*Required work*. The required lines are those that contain "item"; pull them out of the data and copy them.

- Opening Delimiter -

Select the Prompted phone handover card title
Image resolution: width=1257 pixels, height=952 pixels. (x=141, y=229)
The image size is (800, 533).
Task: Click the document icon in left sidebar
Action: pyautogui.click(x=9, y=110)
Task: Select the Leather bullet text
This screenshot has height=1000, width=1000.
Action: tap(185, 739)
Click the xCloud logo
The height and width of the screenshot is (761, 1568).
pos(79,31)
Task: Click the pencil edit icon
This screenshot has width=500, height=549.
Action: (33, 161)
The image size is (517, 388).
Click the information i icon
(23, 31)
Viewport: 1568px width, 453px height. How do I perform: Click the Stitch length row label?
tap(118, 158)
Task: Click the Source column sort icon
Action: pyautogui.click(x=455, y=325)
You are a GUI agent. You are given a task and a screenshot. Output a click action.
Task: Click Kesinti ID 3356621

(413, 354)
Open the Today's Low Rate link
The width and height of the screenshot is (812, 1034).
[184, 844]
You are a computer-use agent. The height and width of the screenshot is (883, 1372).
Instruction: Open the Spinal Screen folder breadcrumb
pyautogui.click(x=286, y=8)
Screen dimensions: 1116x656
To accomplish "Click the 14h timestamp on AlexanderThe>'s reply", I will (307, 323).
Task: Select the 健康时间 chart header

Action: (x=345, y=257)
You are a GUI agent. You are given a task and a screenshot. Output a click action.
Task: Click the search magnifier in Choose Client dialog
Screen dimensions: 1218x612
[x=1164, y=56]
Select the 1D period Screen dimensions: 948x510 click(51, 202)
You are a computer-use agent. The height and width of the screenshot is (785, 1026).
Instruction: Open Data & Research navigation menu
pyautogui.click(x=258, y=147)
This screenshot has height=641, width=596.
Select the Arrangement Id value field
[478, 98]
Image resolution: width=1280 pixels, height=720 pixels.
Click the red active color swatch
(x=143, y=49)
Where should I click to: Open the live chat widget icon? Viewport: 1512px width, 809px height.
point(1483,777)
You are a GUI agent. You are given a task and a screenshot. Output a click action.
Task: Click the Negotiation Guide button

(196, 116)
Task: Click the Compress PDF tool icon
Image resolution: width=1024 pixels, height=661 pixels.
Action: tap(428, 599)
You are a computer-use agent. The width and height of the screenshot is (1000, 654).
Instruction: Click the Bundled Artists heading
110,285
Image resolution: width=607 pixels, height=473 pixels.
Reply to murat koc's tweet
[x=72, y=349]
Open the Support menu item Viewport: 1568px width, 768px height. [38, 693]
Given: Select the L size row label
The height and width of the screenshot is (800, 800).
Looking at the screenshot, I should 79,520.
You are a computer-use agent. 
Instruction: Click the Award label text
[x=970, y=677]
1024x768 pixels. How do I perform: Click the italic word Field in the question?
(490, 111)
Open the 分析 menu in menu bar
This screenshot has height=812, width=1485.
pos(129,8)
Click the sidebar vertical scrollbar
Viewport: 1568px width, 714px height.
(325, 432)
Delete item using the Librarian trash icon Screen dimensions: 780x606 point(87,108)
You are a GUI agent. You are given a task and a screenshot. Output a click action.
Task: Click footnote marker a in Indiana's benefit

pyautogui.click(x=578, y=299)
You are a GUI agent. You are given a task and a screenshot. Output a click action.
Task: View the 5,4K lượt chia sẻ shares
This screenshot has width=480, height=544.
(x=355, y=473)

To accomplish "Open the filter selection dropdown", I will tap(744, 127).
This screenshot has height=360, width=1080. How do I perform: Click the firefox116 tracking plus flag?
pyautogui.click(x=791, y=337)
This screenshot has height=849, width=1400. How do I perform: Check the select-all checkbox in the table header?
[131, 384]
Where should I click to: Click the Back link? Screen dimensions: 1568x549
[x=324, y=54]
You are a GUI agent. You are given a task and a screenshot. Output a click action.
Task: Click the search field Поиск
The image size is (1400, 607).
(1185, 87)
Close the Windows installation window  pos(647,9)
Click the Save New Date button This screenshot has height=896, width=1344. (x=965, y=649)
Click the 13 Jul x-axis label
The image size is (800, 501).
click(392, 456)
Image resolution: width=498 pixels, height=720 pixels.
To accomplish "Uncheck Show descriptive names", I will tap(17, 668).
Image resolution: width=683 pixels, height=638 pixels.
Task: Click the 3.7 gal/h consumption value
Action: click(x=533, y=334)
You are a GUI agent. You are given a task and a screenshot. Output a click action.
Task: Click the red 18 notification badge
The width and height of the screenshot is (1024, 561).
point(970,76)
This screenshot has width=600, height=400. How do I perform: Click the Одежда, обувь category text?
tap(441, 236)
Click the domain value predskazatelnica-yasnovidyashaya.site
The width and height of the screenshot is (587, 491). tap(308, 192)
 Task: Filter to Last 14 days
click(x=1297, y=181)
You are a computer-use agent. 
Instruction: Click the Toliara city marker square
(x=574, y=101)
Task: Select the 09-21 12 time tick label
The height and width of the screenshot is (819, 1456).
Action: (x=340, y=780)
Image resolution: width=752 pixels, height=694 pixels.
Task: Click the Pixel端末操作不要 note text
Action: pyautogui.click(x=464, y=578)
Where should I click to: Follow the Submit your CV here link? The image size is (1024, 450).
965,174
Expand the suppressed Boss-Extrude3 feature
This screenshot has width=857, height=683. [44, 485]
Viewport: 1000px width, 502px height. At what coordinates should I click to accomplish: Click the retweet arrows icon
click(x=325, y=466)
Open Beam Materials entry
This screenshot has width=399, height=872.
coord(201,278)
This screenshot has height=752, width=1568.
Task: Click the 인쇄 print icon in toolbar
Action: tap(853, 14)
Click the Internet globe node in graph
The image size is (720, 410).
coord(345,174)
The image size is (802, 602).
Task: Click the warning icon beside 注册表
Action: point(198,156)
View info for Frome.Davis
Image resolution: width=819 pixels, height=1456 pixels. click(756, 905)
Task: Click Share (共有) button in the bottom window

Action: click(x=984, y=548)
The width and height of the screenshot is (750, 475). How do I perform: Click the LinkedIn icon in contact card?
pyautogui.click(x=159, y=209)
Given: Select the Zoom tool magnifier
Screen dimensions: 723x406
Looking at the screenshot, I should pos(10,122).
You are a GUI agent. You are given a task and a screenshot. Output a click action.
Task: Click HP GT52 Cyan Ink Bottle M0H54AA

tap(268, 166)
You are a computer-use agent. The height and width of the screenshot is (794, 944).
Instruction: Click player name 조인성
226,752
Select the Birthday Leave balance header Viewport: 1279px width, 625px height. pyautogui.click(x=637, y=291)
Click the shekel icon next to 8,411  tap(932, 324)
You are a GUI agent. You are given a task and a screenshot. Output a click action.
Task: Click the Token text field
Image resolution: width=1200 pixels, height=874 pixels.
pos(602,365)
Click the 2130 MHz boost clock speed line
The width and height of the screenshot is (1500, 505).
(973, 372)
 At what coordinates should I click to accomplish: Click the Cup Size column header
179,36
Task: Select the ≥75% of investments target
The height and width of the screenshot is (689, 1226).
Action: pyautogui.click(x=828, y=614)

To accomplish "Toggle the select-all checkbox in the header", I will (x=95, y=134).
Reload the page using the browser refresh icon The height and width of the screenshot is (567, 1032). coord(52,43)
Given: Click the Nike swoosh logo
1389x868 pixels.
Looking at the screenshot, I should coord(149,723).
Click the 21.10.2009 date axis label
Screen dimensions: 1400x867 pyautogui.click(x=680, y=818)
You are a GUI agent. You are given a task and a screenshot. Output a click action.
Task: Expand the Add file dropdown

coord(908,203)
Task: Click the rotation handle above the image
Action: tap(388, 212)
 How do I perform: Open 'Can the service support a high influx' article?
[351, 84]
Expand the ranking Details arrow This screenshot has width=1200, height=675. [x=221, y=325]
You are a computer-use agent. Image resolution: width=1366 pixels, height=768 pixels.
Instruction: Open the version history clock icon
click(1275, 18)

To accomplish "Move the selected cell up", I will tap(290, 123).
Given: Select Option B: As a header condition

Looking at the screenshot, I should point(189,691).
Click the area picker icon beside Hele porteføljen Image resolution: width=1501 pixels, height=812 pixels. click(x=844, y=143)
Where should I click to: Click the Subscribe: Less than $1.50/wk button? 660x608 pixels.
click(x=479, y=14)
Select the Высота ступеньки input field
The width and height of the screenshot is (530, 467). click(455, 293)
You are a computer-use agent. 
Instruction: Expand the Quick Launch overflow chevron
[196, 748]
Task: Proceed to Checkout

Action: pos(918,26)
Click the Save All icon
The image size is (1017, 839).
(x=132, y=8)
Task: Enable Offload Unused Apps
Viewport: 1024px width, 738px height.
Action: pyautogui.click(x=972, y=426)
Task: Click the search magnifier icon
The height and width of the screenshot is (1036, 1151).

- Closing Delimiter -

*Solution*.
Open the Support menu item Viewport: 1568px width, 768px height. [38, 693]
Delete item using the Librarian trash icon Screen dimensions: 780x606 point(87,108)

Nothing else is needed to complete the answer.